Le samedi 05 octobre 2019, par Laurent Sapir
Anatomie d'un rire. Avec ses clowns maléfiques, son jazz sardonique en guise de B.O, son New-York qui crame et cette polyphonie de la démence à laquelle Joaquin Phoenix prête tout son génie, le "Joker" de Todd Phillips vibre de bien des éclats.

Lion d'or à la Mostra de Venise, Joker, du pourtant peu réputé Todd Phillips (on lui doit notamment le trivial Very Bad Trip...), rugit en sensations fortes et feux d'artifice de la part de son acteur principal. Ces critères, on le sait, ont souvent indisposé une certaine cinéphilie toujours soupçonneuse de son propre plaisir lorsqu'une vraie rage de cinéma crève l'écran. Si vous dites d'un film que c'est une "tuerie", elle y voit un crime. Cette odyssée de super-vilain n'est pas faite pour elle. 

Ceux qui, en revanche, n'ont jamais approché de près ou de loin la saga Batman auraient tort de bouder cette plongée dans le passé de l'ennemi juré de Bruce Wayne. Seules importent, ici, la généalogie et l'anatomie d'un rire dont ce cabotin de Jack Nicholson avait assuré la postérité dans le même rôle. À vrai dire, c'est plutôt à un autre Nicholson, celui de Shining, auquel renvoie le jeu de Joaquin Phoenix, acteur-orchestre d'une polyphonie de la démence qu'accentue une B.O riche en décalages mordants: Temptation Rag façon Claude BollingSmile avec le timbre épicé du trop méconnu Jimmy Durante, That's Life et Send in The Clowns d'un certain Frank Sinatra...

Clowns au pluriel, effectivement. Pas seulement ce pitre grimé en auguste et aux rires incontrôlés qui imite les pas de danse de Fred Astaire pour oublier son statut d'humilié. Pas seulement cette tête de turc sous médocs qui s'enferme dans un frigo lorsqu'un New-York trop violemment seventies le fait suffoquer au milieu des rats et des éboueurs en grève. Pas seulement cet inquiétant "Joyeux" (ainsi l'a surnommé sa folle de mère...) qui se rêve comédien de stand-up dans le célèbre show TV de Murray Franklin, incarné ici par un Robert De Niro enfin à la hauteur de sa légende...

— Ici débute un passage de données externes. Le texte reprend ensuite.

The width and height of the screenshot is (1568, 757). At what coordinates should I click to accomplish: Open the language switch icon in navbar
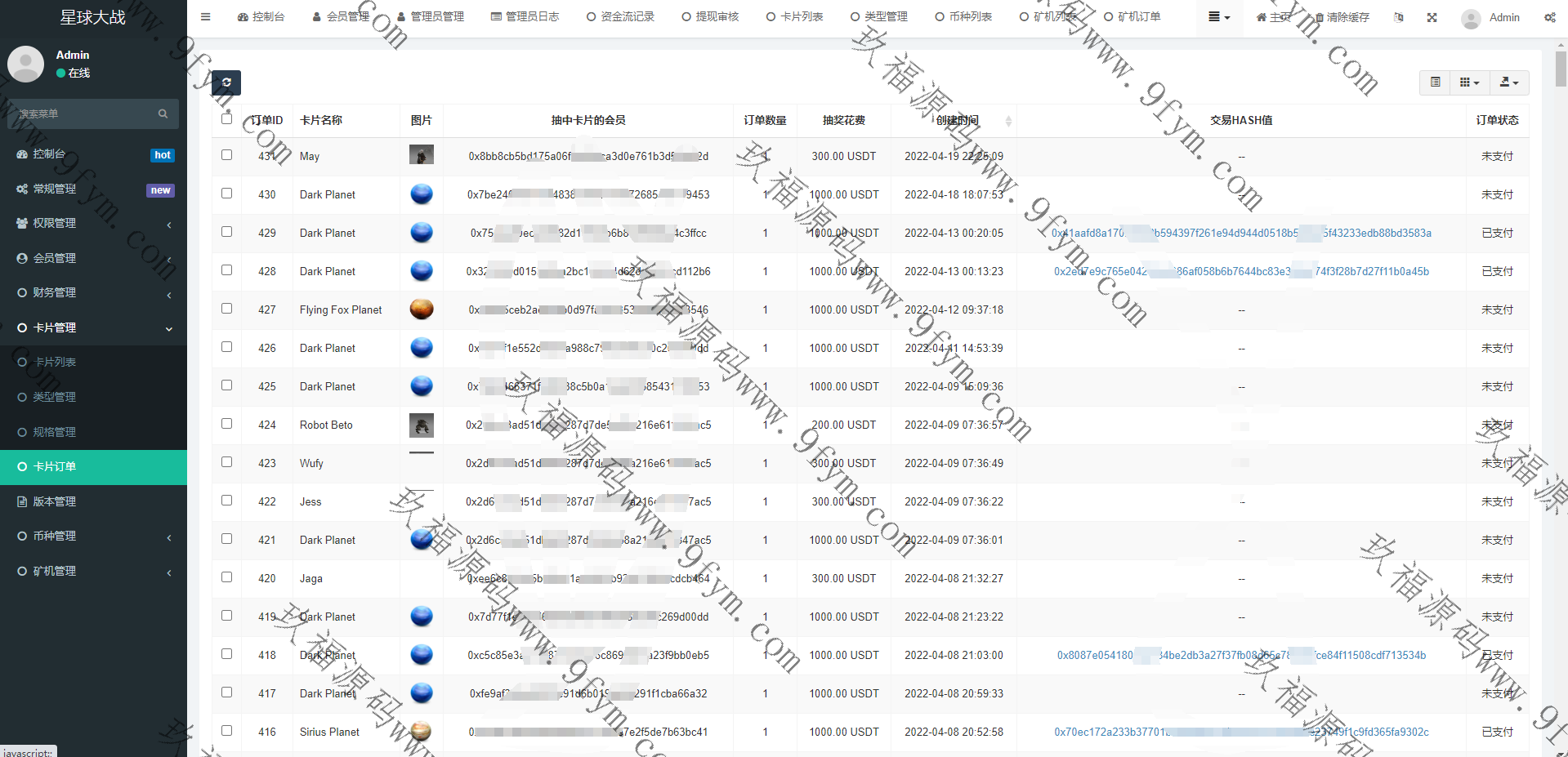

Les clowns maléfiques, c'est ainsi, ont la capacité de se multiplier. Surtout quand leur "héros" zigouille trois harceleurs de Wall Street dans une scène de métro qu'on devrait enseigner dans toutes les écoles de cinéma. Notre loup aussi solitaire que le Travis Bickle de Taxi Driver  (De Niro, encore lui, a du apprécier le clin d'œil...) devient alors le héros d'une nouvelle lutte des classes, et la ville se met à cramer dans un sourire de sang, celui qu'un Joker aussi pathétique qu'enragé s'est peint en se regardant dans un miroir.

Bluffante de créativité, et pas seulement dans sa dimension scorsesienne, la mise en scène est à la hauteur de ce climax. Elle déjoue également avec habileté le contrat qui lie le spectateur à un personnage qui rêve ou cauchemarde un peu trop dans sa tête. Vit-il vraiment ce qui est montré à l'écran ? Comment faire la part entre réel et fantasmes ? La tonalité politique du récit, du coup, se déplie sur plusieurs niveaux même si on perçoit bien la volonté, chez Todd Phillips, de renverser les rôles au regard des comic-books d'antan gorgés de héros patriotiques. Quoiqu'il en soit, le réalisateur fait preuve d'une rare maestria artistique dans la connexion entre cinéma populaire et film d'auteur. Avec un tel "joker", Hollywood peut continuer à rêver à des lendemains qui chantent.

Joker, Todd Phillips, Lion d'or à la Mostra de Venise, sortie en salles ce 9 octobre. Coup de projecteur sur TSFJAZZ le même jour (13h30), avec Thierry Chèze, journaliste à Première.